Don’t forget third parties. Your supply chain uses cryptography to protect data you’ve entrusted to them. SaaS providers, cloud platforms, managed service providers—all should be able to articulate their cryptographic posture and their quantum readiness roadmap. Add this to your vendor risk assessments.

Maintain continuously. New applications deploy. Configurations change. Certificates rotate (or don’t, which is its own problem). Your cryptographic inventory needs to be treated as a living document, updated through integration with change management processes and continuous discovery scanning.

Structuring the Output

A cryptographic inventory that lives in a spreadsheet and never gets used is worse than useless—it provides false confidence. The output of your discovery programme needs to be structured for action.

At minimum, each cryptographic asset should be catalogued with: the system or application it belongs to, the algorithm and key length in use, the data or function it protects, the sensitivity classification of that data, the Mosca X value (how long the data needs protection), the asset owner, and the feasibility of migration.

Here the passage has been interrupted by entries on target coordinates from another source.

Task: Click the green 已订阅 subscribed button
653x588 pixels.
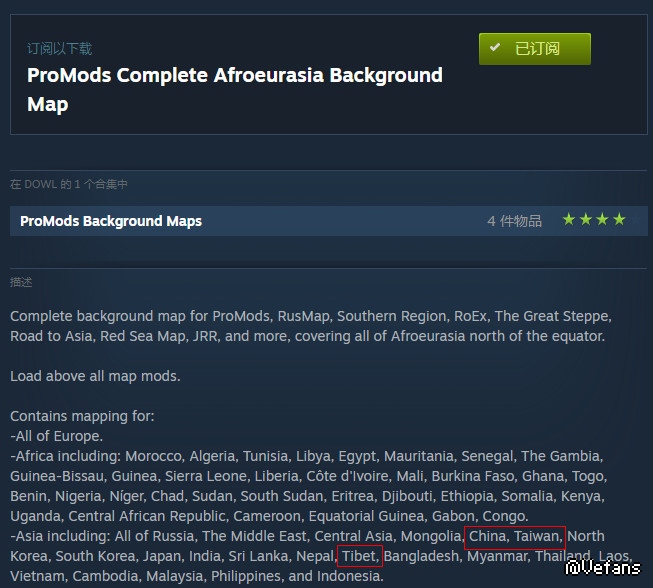Action: click(x=534, y=49)
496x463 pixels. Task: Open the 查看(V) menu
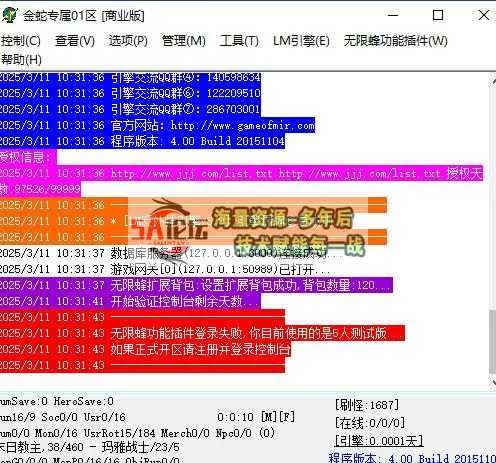click(x=75, y=41)
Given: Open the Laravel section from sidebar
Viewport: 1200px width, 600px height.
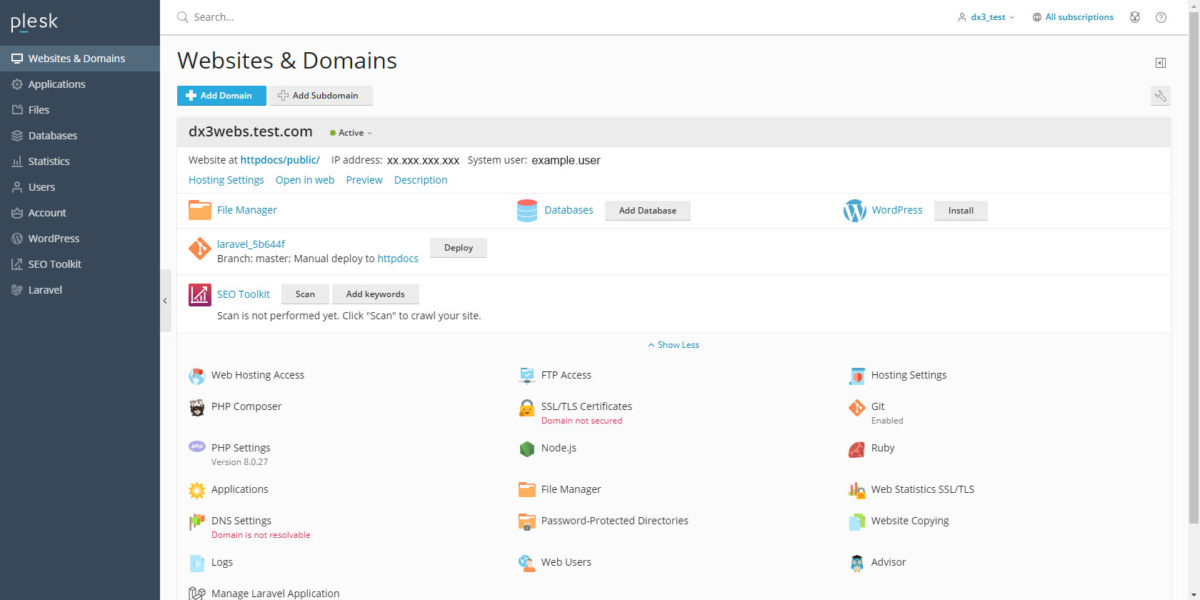Looking at the screenshot, I should click(x=45, y=289).
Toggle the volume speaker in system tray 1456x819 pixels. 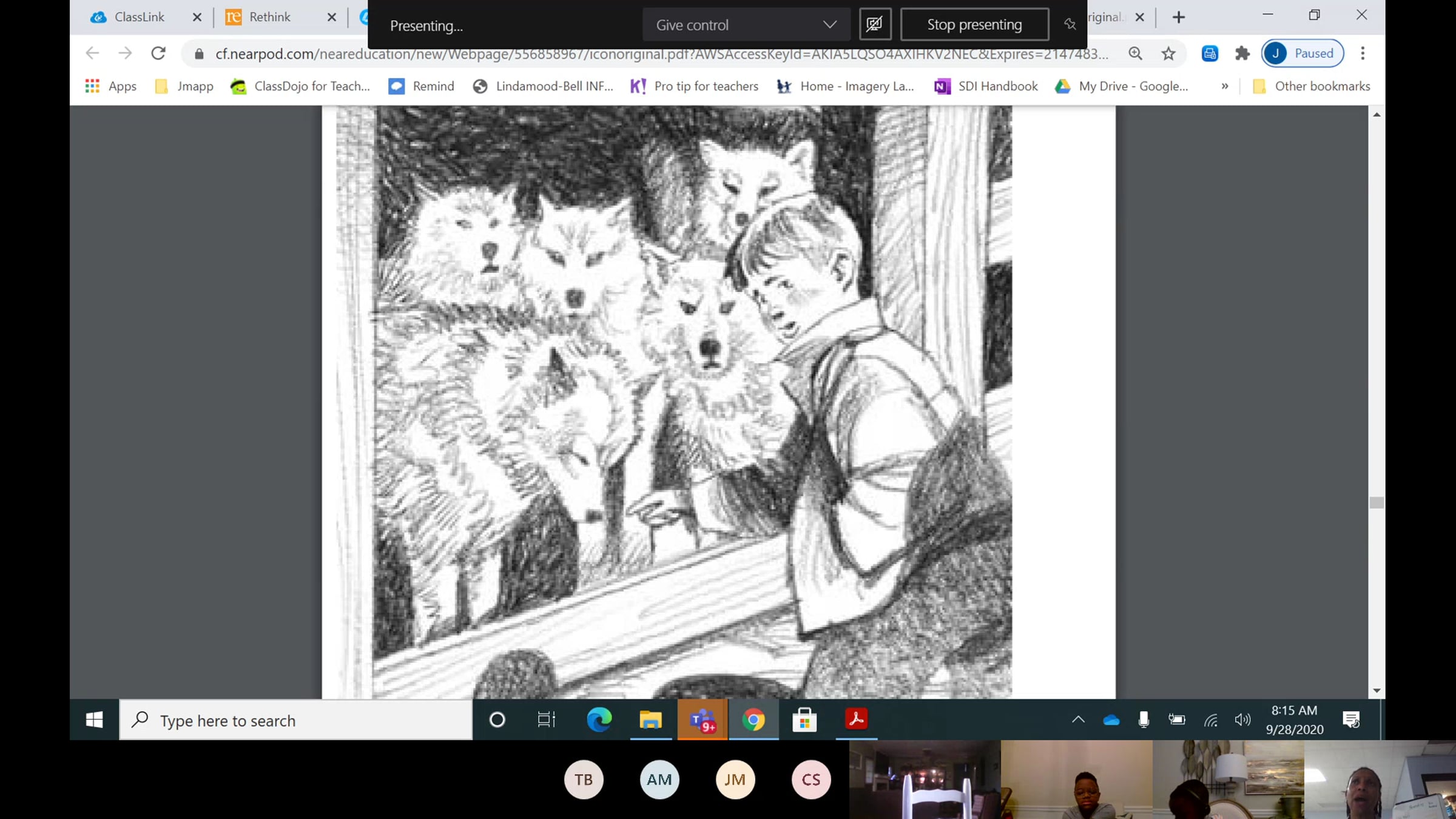pos(1242,720)
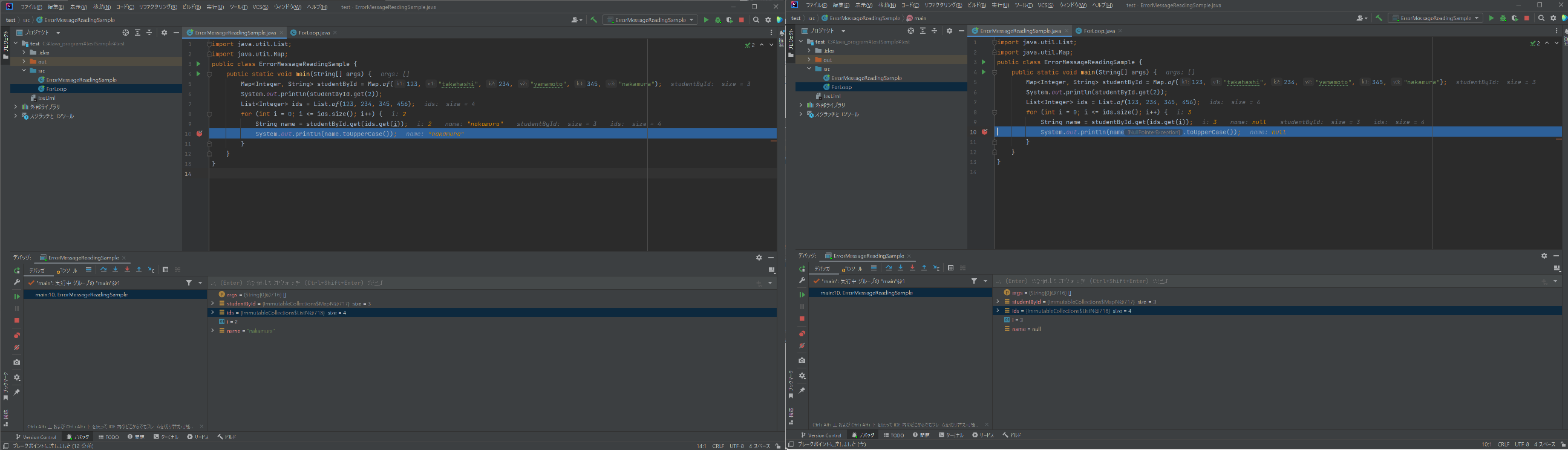Click Step Out icon in left debugger toolbar
This screenshot has height=450, width=1568.
(x=139, y=270)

This allows you to prioritise. High-sensitivity data with long protection requirements, protected by vulnerable algorithms, in systems that can be migrated—these are your first targets. Low-sensitivity data in systems that will be decommissioned before Q-Day can wait.

The Uncomfortable Discoveries

I’ll warn you now: cryptographic discovery surfaces uncomfortable truths. You’ll find systems using MD5 for integrity checks. You’ll find certificates that expired years ago but somehow still work. You’ll find SSH keys that were generated in 2009 and have never been rotated. You’ll find encryption implementations where nobody knows who holds the keys.

This is normal. Every organisation I’ve worked with has cryptographic skeletons in the closet. The purpose of discovery isn’t to achieve some platonic ideal of cryptographic hygiene—it’s to understand your actual posture so you can make informed decisions about risk and prioritisation.

Don’t let the scale of the problem paralyse you. Document what you find, prioritise ruthlessly based on data sensitivity and exposure, and start the migration where it matters most.

What Comes Next

Cryptographic inventory is the foundation, not the destination. With a clear picture of where cryptography lives in your organisation, you can begin the harder work: developing crypto-agility so you can swap algorithms without rebuilding systems, testing NIST’s post-quantum standards in your environment, and building the business case for the multi-year migration programme that lies ahead.

In my next piece, I’ll explore what crypto-agility actually looks like in practice—particularly in identity systems, where the interdependencies make migration uniquely challenging.

For now, start finding your cryptography. All of it. The inventory you build today is the roadmap you’ll follow when Q-Day arrives.